Infected trees have also been found on the Moloa‘a State Forest Reserve, on privately-owned land in Halele‘a moku, and near the Lihue-Koloa Forest Reserve.
Since then, 11 more trees have tested positive for C. lukuohia and 15 have tested positive for the second type of pathogen-causing ROD, Ceratocystis huliohia.
All these trees are on the same DHHL property behind Anahola Mountain.
A partnership of state, federal, university, and non-government organizations have been conducting systematic helicopter and ground surveys to look for Rapid Ohia Death since 2016.
On Oahu, 150 dead or unhealthy ohia trees have been sampled for the disease in the past three years, and all have been negative until now, according to the Department of Land and Natural Resources.
After the ROD discovery was reported on Oahu, samples were taken and analyzed by the United States Department of Agriculture lab in Hilo. The lab confirmed the presence of Ceratocystis huliohia and triggered additional surveys to determine the extent of the disease.

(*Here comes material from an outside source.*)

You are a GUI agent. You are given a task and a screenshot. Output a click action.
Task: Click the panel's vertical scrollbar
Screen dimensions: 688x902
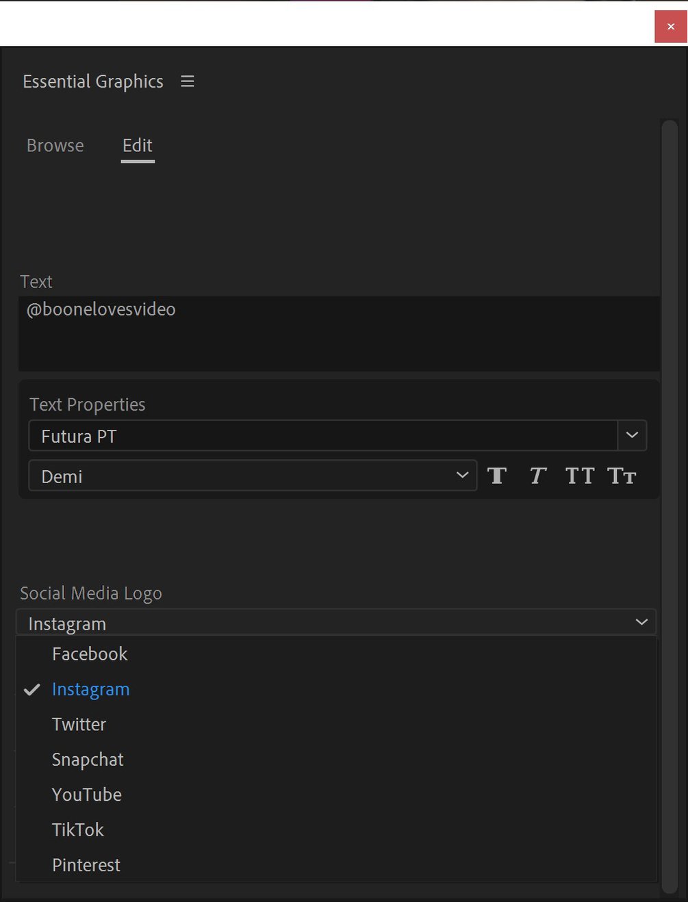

The diseased tree was found on Kamehameha Schools land, and the landowner is working closely with agencies to coordinate testing and spread prevention, according to DLNR.
Researchers still don’t know how the fungus spreads between trees and between islands, but fungus spores can be transferred by people in the forest on their boots and tools and even on vehicles. Some suggest it could travel on the wind.

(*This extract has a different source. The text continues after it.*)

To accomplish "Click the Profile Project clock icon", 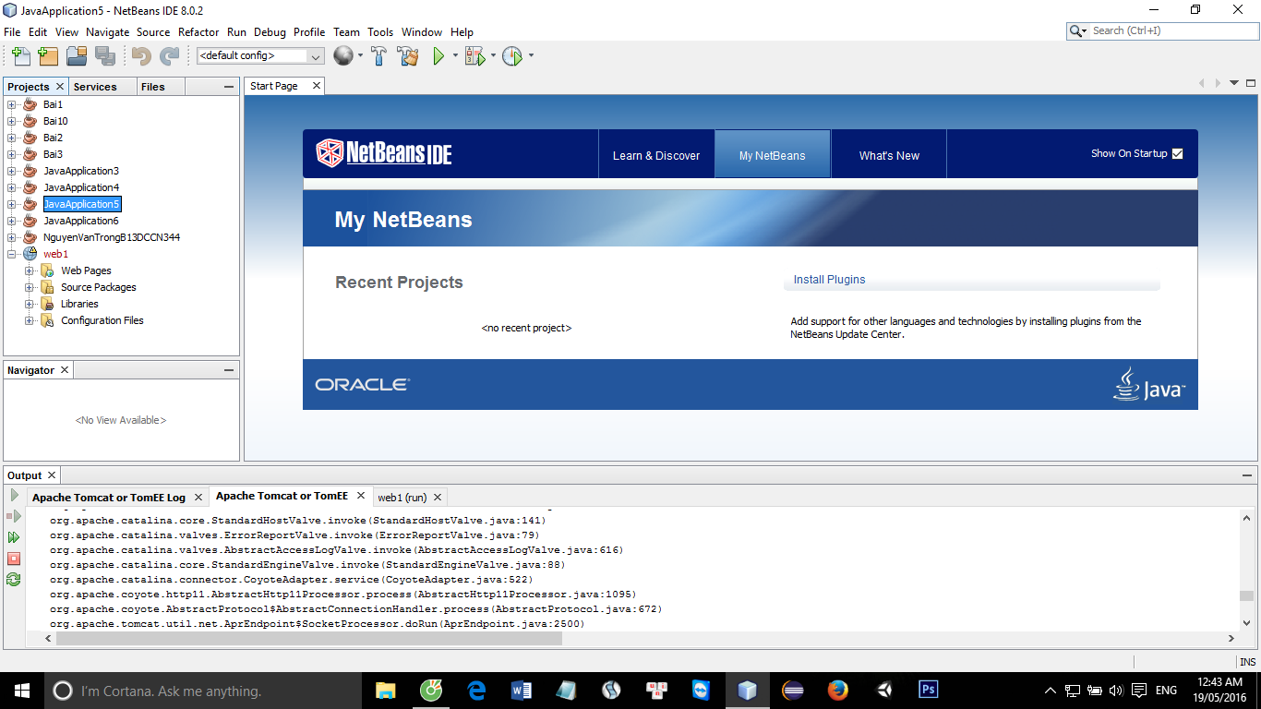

The public can help stop the spread by making sure vehicles boots and gear are cleaned off after going through ohia.
This is probably the same fungus the state in it’s infinite wisdom imported to kill the guava. As usual, and despite criticism of the program by many, the powers that be never considered the unintended consequences and muddled ahead. They now reap what they sowed.
RG DeSoto
“This is probably the same fungus the state in it’s infinite wisdom imported to kill the guava.”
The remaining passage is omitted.